[The task]: The entries below contain a line with "Where should I click to: Select" and a line with "You are a computer-use agent. 1000x500". Quote exactly those two lines and all lines between them.
......
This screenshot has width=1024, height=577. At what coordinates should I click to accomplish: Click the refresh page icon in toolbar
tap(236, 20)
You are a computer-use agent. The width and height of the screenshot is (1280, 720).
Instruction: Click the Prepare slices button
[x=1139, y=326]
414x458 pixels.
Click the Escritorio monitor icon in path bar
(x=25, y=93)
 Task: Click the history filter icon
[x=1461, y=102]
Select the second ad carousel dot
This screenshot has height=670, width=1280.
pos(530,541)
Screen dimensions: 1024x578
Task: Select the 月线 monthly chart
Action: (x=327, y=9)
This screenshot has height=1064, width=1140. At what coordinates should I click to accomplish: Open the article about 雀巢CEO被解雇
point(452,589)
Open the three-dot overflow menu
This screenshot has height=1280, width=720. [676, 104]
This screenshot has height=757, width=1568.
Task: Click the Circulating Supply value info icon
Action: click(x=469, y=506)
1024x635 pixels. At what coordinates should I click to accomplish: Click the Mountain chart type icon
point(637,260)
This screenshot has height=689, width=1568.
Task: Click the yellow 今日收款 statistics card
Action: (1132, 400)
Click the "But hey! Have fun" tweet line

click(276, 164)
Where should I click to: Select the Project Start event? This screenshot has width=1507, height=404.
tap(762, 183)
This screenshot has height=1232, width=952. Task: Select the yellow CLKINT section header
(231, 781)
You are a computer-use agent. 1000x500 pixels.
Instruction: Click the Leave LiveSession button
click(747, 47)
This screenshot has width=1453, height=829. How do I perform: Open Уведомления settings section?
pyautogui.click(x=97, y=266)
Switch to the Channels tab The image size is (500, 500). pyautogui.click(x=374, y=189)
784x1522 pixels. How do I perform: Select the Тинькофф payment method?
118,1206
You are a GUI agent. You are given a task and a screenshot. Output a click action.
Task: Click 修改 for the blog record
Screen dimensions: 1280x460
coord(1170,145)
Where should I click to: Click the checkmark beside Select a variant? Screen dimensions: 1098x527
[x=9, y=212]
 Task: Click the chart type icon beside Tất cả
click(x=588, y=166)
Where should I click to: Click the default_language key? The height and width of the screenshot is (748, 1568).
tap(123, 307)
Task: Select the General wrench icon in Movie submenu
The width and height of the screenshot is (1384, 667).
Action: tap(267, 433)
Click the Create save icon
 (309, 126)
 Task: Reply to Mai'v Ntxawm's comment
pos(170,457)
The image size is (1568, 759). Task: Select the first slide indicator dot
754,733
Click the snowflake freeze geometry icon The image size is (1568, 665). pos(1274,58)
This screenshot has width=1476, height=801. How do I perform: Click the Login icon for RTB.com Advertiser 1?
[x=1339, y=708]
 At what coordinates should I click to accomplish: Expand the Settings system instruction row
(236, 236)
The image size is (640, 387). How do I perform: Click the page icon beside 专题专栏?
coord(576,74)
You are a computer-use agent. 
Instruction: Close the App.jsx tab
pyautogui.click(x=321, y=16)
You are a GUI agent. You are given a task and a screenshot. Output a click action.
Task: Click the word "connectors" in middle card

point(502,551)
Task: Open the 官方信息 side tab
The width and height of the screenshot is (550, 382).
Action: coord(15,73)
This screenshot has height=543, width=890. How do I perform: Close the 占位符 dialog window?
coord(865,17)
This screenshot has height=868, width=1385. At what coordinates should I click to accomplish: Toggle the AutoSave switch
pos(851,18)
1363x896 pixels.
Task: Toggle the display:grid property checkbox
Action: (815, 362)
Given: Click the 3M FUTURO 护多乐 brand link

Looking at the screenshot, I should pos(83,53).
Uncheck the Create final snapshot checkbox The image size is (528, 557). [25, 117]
......
[Expected answer]:
Where should I click to: Select the Project Start event? This screenshot has width=1507, height=404.
tap(762, 183)
This screenshot has height=1232, width=952. Task: Select the yellow CLKINT section header
(231, 781)
You are a computer-use agent. 1000x500 pixels.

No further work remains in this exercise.